Kifogyott a kocsimból a benzin.

English Translation

My car is out of gas.

Shouldn’t it be "kifogyott a kocsim a benzinből’?

I’m also a learner, so please feel free to correct me if anyone knows better.

My understanding of fogy is to decrease or diminish, and so kifogy means to deplete.

It can be used directly with the substance that’s being depleted:

  • Kifogyott a tej → The milk has run out
  • Kifogyott a benzin → The petrol has run out

But it can also be used with the container or person too, in which case you’d use the elative to say what it’s running out of. Like:

  • A bolt kifogyott a kenyérből → The shop is out of bread
  • Kifogytam a pénzből → I am out money

We have similar constructions in English where it’s used to describe the substance or the container too, like the word to leak in “water is leaking from the bottle” vs “the bottle is leaking water”.

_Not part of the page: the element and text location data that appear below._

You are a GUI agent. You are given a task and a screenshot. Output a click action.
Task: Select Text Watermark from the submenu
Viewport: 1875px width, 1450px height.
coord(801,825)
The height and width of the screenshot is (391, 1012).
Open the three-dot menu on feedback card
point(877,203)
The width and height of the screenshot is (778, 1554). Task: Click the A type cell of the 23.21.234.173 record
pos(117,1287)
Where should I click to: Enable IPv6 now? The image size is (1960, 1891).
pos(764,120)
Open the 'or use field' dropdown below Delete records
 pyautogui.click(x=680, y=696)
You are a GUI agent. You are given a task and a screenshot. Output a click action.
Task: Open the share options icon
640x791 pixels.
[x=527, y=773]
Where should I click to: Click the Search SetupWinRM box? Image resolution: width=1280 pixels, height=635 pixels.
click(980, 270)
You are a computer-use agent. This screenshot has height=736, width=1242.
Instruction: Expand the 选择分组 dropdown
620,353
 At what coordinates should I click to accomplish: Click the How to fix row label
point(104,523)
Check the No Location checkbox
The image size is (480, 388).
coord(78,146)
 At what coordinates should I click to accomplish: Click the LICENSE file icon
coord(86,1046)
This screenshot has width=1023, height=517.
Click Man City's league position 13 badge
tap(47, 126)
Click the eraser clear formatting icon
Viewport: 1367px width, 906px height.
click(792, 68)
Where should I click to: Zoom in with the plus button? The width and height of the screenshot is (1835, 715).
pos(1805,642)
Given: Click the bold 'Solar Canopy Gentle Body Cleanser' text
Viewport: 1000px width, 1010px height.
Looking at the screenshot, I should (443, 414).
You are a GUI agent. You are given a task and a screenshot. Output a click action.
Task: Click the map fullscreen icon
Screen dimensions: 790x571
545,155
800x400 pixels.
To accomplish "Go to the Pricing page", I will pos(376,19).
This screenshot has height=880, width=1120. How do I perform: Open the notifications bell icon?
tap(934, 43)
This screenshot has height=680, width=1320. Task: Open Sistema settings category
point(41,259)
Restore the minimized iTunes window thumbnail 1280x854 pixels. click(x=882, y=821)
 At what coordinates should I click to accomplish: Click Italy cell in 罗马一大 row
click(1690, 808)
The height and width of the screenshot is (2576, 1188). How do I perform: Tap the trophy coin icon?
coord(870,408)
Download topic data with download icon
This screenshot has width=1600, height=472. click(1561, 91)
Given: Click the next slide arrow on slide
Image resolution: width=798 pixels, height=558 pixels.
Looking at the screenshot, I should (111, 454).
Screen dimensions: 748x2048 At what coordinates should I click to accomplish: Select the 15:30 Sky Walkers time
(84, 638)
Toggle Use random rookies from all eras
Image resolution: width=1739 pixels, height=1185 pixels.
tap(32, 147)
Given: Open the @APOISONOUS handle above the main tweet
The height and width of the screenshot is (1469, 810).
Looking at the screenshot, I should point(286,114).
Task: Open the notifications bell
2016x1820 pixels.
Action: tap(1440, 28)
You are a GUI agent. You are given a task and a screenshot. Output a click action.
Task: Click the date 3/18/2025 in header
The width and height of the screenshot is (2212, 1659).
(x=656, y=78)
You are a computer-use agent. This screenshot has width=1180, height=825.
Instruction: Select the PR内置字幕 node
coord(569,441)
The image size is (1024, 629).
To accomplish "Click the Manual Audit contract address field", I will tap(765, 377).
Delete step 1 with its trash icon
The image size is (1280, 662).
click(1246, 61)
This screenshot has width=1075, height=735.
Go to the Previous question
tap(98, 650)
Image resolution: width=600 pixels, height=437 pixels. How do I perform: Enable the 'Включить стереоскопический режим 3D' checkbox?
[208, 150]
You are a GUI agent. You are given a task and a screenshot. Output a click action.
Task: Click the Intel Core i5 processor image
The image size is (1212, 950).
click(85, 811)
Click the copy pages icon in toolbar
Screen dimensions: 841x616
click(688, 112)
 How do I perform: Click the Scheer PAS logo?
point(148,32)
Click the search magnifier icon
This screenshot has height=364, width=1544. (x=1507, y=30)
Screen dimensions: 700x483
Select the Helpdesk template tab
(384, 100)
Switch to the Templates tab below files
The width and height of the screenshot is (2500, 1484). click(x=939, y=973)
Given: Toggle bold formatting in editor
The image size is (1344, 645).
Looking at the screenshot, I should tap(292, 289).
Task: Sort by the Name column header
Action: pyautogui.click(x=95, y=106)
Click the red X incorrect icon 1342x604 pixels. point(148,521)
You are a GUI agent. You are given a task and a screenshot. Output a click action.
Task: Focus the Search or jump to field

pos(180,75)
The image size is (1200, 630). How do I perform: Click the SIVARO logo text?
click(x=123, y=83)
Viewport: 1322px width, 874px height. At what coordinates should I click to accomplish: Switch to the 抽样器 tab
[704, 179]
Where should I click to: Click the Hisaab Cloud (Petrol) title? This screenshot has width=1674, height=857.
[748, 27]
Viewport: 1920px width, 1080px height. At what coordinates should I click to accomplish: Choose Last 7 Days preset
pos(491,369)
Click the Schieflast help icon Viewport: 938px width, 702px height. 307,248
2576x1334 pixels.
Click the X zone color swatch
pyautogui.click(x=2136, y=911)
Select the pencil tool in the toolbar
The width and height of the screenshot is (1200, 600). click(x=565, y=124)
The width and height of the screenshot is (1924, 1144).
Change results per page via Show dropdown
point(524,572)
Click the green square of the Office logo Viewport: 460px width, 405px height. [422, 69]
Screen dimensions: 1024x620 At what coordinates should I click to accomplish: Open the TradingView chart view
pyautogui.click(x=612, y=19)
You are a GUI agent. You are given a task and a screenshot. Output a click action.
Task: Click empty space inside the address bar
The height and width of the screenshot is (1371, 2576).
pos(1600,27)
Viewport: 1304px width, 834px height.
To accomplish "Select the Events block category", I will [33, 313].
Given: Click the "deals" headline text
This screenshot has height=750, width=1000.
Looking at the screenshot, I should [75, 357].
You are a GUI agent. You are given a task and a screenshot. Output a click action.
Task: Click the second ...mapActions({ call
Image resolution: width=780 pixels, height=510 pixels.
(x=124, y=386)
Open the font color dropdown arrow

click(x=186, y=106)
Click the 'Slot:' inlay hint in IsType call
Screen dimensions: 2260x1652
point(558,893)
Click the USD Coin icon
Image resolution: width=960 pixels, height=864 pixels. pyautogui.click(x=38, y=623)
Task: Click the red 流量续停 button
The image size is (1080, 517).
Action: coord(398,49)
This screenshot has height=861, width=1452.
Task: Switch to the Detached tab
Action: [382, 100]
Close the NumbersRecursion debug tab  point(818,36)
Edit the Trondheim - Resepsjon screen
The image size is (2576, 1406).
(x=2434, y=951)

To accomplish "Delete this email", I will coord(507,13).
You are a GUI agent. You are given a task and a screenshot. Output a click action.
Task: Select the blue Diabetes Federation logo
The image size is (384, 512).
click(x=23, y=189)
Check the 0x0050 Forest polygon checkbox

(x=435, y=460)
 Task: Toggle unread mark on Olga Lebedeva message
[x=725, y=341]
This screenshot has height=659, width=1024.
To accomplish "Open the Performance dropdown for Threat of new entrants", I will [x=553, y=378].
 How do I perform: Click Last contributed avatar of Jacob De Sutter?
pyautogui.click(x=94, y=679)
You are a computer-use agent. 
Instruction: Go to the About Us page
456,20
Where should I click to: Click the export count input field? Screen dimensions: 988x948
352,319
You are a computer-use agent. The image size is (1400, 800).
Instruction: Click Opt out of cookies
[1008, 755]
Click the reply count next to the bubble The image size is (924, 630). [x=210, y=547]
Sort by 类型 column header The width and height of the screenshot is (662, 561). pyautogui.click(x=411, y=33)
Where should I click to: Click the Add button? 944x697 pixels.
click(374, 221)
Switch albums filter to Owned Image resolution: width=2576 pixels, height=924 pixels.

So with that in mind, the original sentence “kifogyott a kocsimból a benzin” uses the elative in a much more ‘physical’ sense. It’s saying the gas has run out from the car. On the other hand, “kifogyott a kocsim a benzinből” is saying that the car has run out of gas. They sound pretty much the same, and I don’t know which is more common, but I’m tempted to trust that the tatoeba sentences tend to word things more naturally in general.

I would appreciate it if some could verify that this is natural, but perhaps one way to illustrate the ‘physical’ vs the idiomatic elative would be like “kifogytam a pénzből a tárcámból” → I ran out of money from my wallet.